Just in case you’re interested, I snapped a few pics of him with proper form since I probably looked like a noodle or a flailing fish out of water. 

Jeff cracks me up, every time I asked him what the exercise name was, he didn’t know.  Winking smile  So we made the names up as we went along. 

Plank Cycles:

Start in the push up plank position.


Bring your knee towards your elbow.


Down to the wrist without touching the ground.


And back to the plank position. 

Mr. Ninja recommends doing as many as you can, then do a total of 3 reps.  For example my max was 20, so I should do 3 sets of 20.


Side Plank Lifts:

Start in side plank position.  Be sure to keep your chest aligned and straight as if you were standing up.


Life leg up and then back down again.


This was really difficult for me.  I had a hard time just holding the side plank position.  It’s a good thing I love a challenge!

Bird Dog:

Using a foam roller & a padded mat.  Don’t worry, you can still do this one without the equipment.  Start in the position below.


Hold your left leg straight and your right arm straight.  Keep your right foot off the ground.  Imagine your body as a straight, horizontal line.  Hold for as long as you can and repeat 3 times.


I found this exercise to be difficult also, but it was my favorite.  Here’s my 2 second hold.  You think I’m joking, but I am not!


If you give them a try, please let me know what you think!

Jeff is a certified Physical Therapist.  He is the brains behind operation keep SCB running.  I did not get paid for this, but I will miss him when I move.  Note to Jeff: Please take your torture skillz on the road and visit me.  I put it in the contract I just made up.  I’ll send you a copy.  Winking smile

What’s your favorite AB exercise?

What kind of strength training do you regularly do?


0 Comments on “New forms of self torture: AB exercises

  1. I do strength training at least twice a week. I love plank dips, push ups and lots of body weight strength training moves. I’m definitely going to try out the stuff your PT showed you!

  2. I almost missed yesterday and ended up planking in bed haha – I love that he is in street clothes showing off his AB exercises. My favorite core work out is standing on an upside down half bosu ball (so you stand on the flat part) and holding a weight and going up and around my head alternating left and right. It’s great for the whole core and obliques!

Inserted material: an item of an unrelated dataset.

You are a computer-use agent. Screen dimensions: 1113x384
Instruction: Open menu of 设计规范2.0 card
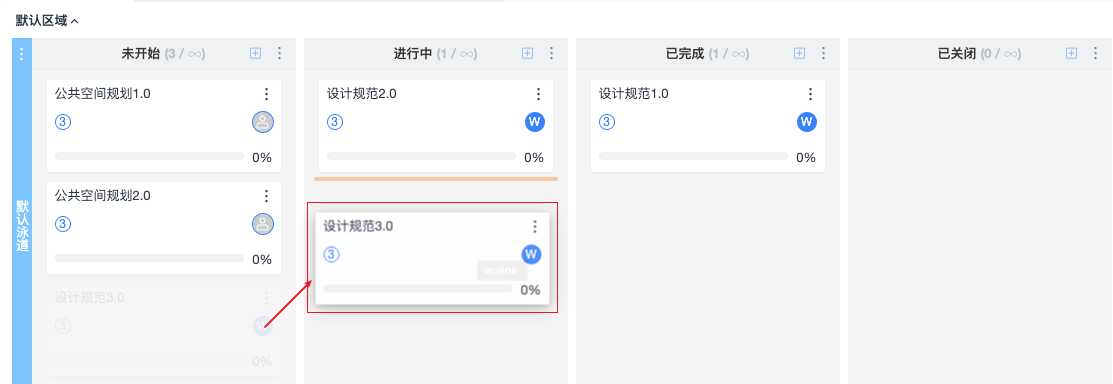pos(538,94)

    • That was me last night too. I almost forgot to do the wall squat challenge and did it in my pj’s. Oh the things we do. Ha!
      I really need to get one of those bosu ball’s they are awesome. I’ll have to hit you up for exercises when I do.

  3. I’m not sure I’ve ever tried the bird dog with the foam roller – gonna have to give it a try!!

  4. We do the plank cycles (or mountain climbers) at my bootcamp. My instructor will shout at me not to count them if I don’t touch my elbow – they are harddd after a while…. but good!